故障排除
The purpose of this page is to provide users with a set of techniques and tools to troubleshoot and fix problems with their Gentoo setups.
This article assumes that the Gentoo Handbook has been read and that there is a basic understanding of using Gentoo.
If a solution cannot be found after troubleshooting, see the support article about asking for help.
软件程序
以下是一些“强烈”推荐的工具集合:
wgetpaste is a handy tool to share snippets, files, command output etc. when discussing troubleshooting issues online.
软件包管理
Package | Description |
---|---|
gentoolkit | A collection of tools for interacting with Gentoo, includes the valuable equery, eclean, euse, etc. |
eix | A tool for querying portage for packages. |
Portage File List | Provides e-file, a tool for querying what package contains a given file, it also works for packages that aren't installed since it uses an online lookup. |
genlop | A tool for parsing emerge logs, handy to figure out when certain packages were installed, updated and to see how long they took to compile. |
elogv | An ncurses based interface for browsing emerge logs. |
硬件
Package | Description |
---|---|
pciutils | A tool for gathering information about PCI devices. |
usbutils | A tool for gathering information about USB devices. |
Monitoring
Package | Description |
---|---|
htop | A tool for monitoring processes, like top, but more advanced. |
iotop | A top-like tool for monitoring IO activity by process. |
net-analyzer/nettop | A top-like tool for examining network traffic by protocol, port, and process. |
明确问题
为了将问题转化为解决方案,您首先需要充分了解问题。 如果问题不明确,那么即使不是不可能,也很难找到解决方案。 对问题的准确、详细描述更有可能产生最适合问题的解决方案。
需要注意的几点:
- 这个问题与硬件还是软件有关?
- 最近做了什么或改变了什么可能是导致此问题的原因?
- 是否可以收集有关该问题的额外信息?
保留任何形式的细节、日志、留意其他遇上相同问题的人等等都是很有价值的,并且可以提供一个很好的问题概览。
Hardware issues
Drivers
Driver issues for hardware is one of the more common issues that are reported on IRC.
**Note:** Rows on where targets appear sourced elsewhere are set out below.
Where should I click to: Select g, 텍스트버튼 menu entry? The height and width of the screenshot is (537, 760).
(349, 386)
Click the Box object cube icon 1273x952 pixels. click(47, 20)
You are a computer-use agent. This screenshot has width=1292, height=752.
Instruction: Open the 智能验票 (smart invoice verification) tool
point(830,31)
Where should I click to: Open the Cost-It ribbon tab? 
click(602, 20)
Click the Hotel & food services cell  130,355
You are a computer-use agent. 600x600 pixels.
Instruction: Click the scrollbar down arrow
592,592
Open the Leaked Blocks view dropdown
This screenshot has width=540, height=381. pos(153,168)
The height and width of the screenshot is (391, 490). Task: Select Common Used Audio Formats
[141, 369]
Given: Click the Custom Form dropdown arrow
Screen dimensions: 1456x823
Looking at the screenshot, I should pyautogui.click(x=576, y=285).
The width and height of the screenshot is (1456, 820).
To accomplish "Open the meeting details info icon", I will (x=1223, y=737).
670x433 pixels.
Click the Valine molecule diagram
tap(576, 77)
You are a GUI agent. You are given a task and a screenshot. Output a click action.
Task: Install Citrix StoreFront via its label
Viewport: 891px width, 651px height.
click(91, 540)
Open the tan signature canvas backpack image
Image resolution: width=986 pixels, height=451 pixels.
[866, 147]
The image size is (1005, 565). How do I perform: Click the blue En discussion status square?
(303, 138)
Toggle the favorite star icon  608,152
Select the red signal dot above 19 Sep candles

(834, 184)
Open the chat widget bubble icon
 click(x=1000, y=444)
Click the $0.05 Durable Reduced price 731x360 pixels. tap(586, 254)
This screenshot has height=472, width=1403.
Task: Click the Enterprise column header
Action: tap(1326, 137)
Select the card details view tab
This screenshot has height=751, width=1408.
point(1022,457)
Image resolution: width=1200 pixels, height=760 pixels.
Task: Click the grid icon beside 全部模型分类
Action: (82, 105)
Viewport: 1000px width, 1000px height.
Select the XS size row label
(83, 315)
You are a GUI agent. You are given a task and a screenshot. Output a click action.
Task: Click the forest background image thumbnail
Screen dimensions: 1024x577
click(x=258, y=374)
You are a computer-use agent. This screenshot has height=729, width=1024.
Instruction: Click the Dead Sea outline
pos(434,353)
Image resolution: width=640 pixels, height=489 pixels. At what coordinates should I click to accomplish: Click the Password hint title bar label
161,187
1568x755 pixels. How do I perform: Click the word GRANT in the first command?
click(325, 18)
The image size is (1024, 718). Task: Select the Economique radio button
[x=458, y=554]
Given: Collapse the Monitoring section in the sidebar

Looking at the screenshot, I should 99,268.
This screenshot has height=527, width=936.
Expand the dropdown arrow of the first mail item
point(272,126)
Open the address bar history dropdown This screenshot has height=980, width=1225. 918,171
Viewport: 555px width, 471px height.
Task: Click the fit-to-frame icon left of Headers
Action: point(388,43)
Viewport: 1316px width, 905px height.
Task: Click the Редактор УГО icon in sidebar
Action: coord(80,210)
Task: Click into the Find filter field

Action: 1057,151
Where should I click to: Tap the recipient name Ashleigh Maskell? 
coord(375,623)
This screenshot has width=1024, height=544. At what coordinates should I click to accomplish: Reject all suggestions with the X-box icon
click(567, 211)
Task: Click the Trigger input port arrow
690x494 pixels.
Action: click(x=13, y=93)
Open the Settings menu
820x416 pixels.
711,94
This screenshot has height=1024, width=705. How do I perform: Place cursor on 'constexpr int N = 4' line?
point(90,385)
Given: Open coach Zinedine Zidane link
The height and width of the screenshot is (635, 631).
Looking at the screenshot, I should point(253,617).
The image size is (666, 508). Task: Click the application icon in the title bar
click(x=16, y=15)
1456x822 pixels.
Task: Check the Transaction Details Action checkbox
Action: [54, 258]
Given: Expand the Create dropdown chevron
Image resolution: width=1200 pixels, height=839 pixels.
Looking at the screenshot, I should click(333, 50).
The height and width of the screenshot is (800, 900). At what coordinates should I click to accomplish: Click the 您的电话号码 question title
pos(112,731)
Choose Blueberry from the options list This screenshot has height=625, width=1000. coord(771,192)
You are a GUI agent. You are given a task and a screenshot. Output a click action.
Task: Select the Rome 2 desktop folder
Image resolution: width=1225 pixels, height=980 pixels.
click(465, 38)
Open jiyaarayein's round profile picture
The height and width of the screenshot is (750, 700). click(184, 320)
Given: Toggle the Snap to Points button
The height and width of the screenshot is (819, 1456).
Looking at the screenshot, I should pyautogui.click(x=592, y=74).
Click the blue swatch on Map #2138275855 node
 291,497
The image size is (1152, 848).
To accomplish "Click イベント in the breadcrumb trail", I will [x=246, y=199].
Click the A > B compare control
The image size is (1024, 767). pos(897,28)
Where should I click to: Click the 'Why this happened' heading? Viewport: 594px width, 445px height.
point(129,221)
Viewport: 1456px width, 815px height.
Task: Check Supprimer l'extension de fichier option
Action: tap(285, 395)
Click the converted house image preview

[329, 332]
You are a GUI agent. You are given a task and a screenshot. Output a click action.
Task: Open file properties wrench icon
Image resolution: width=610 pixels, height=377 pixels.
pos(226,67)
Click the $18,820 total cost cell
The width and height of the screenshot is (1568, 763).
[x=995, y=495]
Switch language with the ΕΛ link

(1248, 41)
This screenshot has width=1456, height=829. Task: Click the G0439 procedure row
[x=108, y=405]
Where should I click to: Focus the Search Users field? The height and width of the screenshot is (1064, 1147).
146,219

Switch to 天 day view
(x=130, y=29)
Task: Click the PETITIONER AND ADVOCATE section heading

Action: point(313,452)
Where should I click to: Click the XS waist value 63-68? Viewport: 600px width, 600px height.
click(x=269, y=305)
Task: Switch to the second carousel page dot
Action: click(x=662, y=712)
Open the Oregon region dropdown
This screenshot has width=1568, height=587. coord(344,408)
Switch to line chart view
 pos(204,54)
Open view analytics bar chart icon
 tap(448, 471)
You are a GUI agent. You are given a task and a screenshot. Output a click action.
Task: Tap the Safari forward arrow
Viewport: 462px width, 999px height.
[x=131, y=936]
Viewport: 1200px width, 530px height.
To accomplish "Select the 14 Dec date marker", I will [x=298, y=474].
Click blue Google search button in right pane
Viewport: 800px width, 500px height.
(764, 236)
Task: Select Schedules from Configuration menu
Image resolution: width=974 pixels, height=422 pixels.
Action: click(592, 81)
First and foremost, identify what the hardware is that is causing problems. lspci and lsusb are great tools for this purpose. Here is the example of an Ethernet card as the troublesome device:
Determining the proper driver
First look with lspci and find the device information:
root #
lspci
03:00.0 Ethernet controller: Marvell Technology Group Ltd. 88E8071 PCI-E Gigabit Ethernet Controller (rev 16)
It is also possible to use the -n
option to give a short-hand notation (which might be easier to search for on the Internet):
root #
lspci -n
03:00.0 0200: 11ab:436b (rev 16)
The model name (0200
) and vendor/model (11ab:436b
) can be used to look up the device on a place like WikiDevi or Debian HCL to find the right driver to use in Linux.
Verifying the driver is loaded
Getting the driver is less than half of the battle. Most of the trouble with drivers is making sure that they are loaded and operating correctly.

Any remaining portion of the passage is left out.